One of the really perturbing things mentioned by Laughlin was that Newton's first law is actually emergent and comes from a broken symmetry, this was totally unexpected for me, but maybe one enlightned reader can bring some light to this issue (please!).
But, are fundamental laws of physics emergent? There is no doubt that emergent phenomena is important and quite interesting. And of course, every reasonable physicist will tell you that we don't need to know the detailed behavior of quarks or QED for describing biology or weather.
Whatsoever I don't honestly believe we can have a complete/satisfactory knowledge can be acquired in this way, we actually need to know from where this laws emerge from. As an example, how are we going to figure (say) the properties of fundamental particles? It seems to me that if you keep asking "why?" you eventually need a detailed description, the sort of fundamental physics we have always think about.
And, this might be just a wrong perception but it seems to me that the "reductionist approach" is far more general, at least in the sense we only need to know the law of gravity (and dynamics, of course) to compute the behavior of an arbitrary number of apples, this also applies to any other system where gravity is acting. On the other side you need to have a "lot's of falling things law", "orbital's motion law", "single falling ball law", etc...
7 comments:
I also find the emergence approach to be pessimistic, but he sure made some interesting points. Apparently power laws are symptoms of some (emergent or non-emergent?) behaviors, and was one of his main points in the conference he gave at unam. However he admitted himself not to be able to show any proof of his theories after 10 years. Sadly as i said in my previous comment we could not hear much on the topic thanks to Mexican bureaucracy, so i am not well informed.

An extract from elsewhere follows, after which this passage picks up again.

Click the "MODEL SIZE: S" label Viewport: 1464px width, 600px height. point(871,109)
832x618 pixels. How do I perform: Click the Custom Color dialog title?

Sure, some points are quite interesting. Actually there is no doubt that emergent phenomena exist and that collective "conspiracies" account for some remarkable phenomena, my favorite example is well known: the index of refraction (see Why the speed of light is reduced in a transparent medium. Mary B. James, David J. Griffiths. Am. J. Phys, Vol. 60, No. 4. ).
What concerns me is his attitude that "fundamental (reduccionist) physics" should be abandoned, that all that matters is emergent phenomena and the search for fundamental blocks is similar to the idolatry of a totem (he used a quite a funny drawing for that part). Of course, that is only the impression I got, maybe he is preaching a different attitude!
By the way, do you have some insight in to Newton's first law as an emergent one?
:D fuiste a la segunda? en el instituto de física? oooh tan cerca y tan lejos, iba a ir! pero se me olvidó tenia mucha tarea, y yo que me la vivia en el instituto aaa qué buena onda pero bueno saludines!
could emergence phenomena explain why meanwhile more and more enthusiam we pour, less and less responses among the CUCEI individuals are showed? :)
Well, you probably know my thoughts about CUCEI, unfortunately enough I won't comment any further about it here.
An observer on a train sees a ball fall straight down, while one off the tracks looking into a window of the train sees the ball fall on an angled path. General relativity is based on this inertial symmetry breaking and is in part why the term "inertial frames of reference" was coined such. The special case when the dimension of time is asymmetric is Special Relativity.
General Relativity uses spatial transformations to restore symmetry and Special Relativity uses time transformations to restore symmetry.
I know. Your post is 3 years old. But I thought it was interesting!
Also, classical Newtonian mechanics can also be considered as emerging from quantum mechanics. Newton's laws are just limiting cases of quantum mechanics applied to bodies with large masses.
So we have emergent behavior based on both Relativity and Quantum Mechanics.